The aim of this study was to describe the speech-language therapy regarding the adequation of the feeding function by assessing
and treating the stomatognathic system and its functions. The study was carried out based on a case report of a preterm newborn
infant with gastroschisis, who was tube fed while assisted in the Neonatology division of Lutheran Hospital, from 3/29/2005 to 4/
22/2005. The speech-language pathology assessment was carried out according to a standardized protocol used at the Neonatology
service, and showed the following results: the stomatognathic system structures, regarding posture, conformation and mobility,
were normal; oral reflexes were present; strength and rhythm were suitable during non-nutritional sucking; the oral sensitiveness
was impaired, with an anterior and overactive gag reflex; there was a sign of stress through breathing alteration during nutritional
sucking with the bottle, and difficulties in sucking during breastfeeding.
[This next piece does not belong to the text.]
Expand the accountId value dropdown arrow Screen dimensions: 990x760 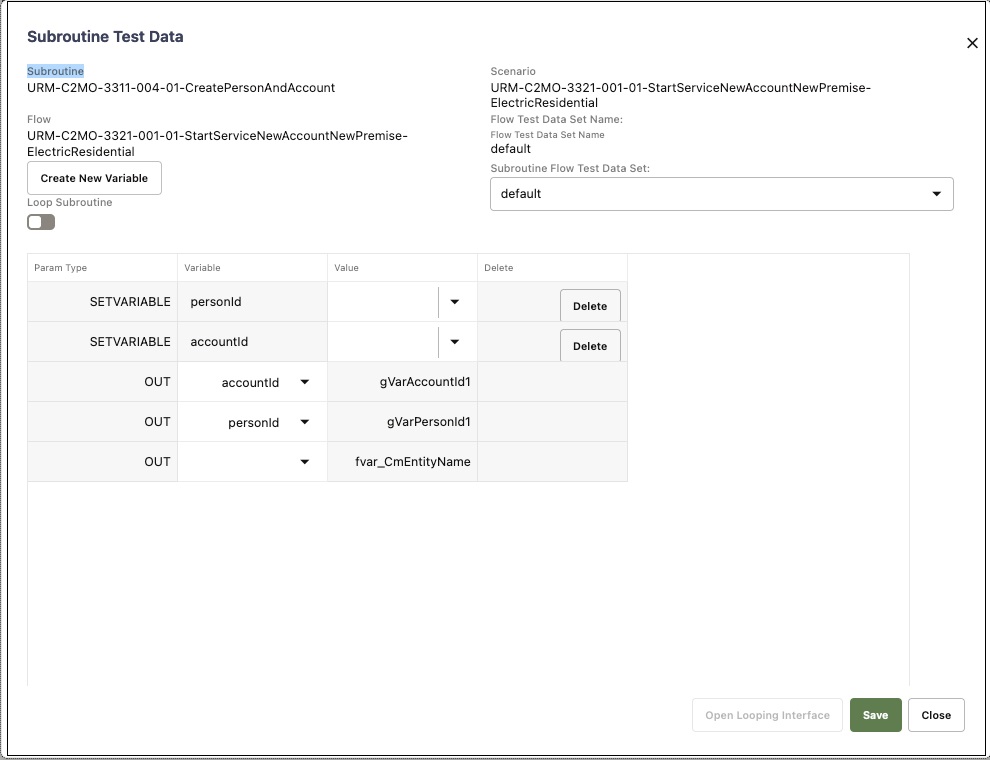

Three weekly sessions of speech-language therapy were
carried out, and the nursing staff received orientations to continue the oral stimulation during the other days. In one of the sessions
the mother received orientations about the benefits of breastfeeding and the importance of the right use of pacifiers and orthodontic
bottle teats in order to promote an adequate development of the oral functions. The newborn was discharged with no oral alterations;
he was being breastfed and had bottle-feeding as complement, which suggests the effectiveness of speech-language pathology
intervention to the adequation of feeding functions.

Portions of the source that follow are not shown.